Diabetes Worsens Functional Outcomes in Young Female Rats: Comparison of Stroke Models, Tissue Plasminogen Activator Effects, and Sexes.

Abstract

Diabetes worsens stroke outcome and increases the risk of hemorrhagic transformation (HT) after ischemic stroke, especially with tissue plasminogen activator (tPA) treatment. The widespread use of tPA is still limited by the fear of hemorrhagic transformation (HT), and underlying mechanisms are actively being pursued in preclinical studies. However, experimental models use a 10 times higher dose of tPA than the clinical dose (10mg/kg) and mostly employ only male animals. In this translational study, we hypothesized that low-dose tPA will improve the functional recovery after the embolic stroke in both control and diabetic male and female animals.

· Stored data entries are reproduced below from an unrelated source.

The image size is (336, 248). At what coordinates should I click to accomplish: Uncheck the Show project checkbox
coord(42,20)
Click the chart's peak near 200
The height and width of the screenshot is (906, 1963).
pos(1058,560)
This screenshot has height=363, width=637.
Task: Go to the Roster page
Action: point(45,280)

Diabetes was induced in age-matched male and female Wistar rats with high fat diet and low-dose streptozotocin (30mg/kg, i.p.). Embolic stroke was induced with clot occlusion of the middle cerebral artery (MCA). The animals were treated with or without tPA (1mg/kg, i.v.) at 90min after surgery. An additional set of animals were subjected to 90min MCAO with suture. Neurological deficits (composite score and adhesive removal test-ART), infarct size, edema ratio, and HT index were assessed 3days after surgery. In the control groups, female rats had smaller infarcts and better functional outcomes. tPA decreased infarct size in both sexes with a greater effect in males. While there was no difference in HT between males and females without tPA, HT was less in the female+tPA group. In the diabetic groups, neuronal injury increased in females reaching that of the infarct sizes seen in male rats. tPA decreased infarct size in females but not males. HT was greater in female rats than in males and was not further increased with tPA. Diabetes worsened neurological deficits in both sexes. Male animals showed improved sensorimotor skills, especially with tPA treatment, but there was no improvement in females. These data suggest that diabetes amplifies neurovascular injury and neurological deficits in both sexes. Human dose tPA offers some degree of protection in male but not female rats. Given that control female animals experience less injury compared to male rats, the diabetes effect is more profound in females.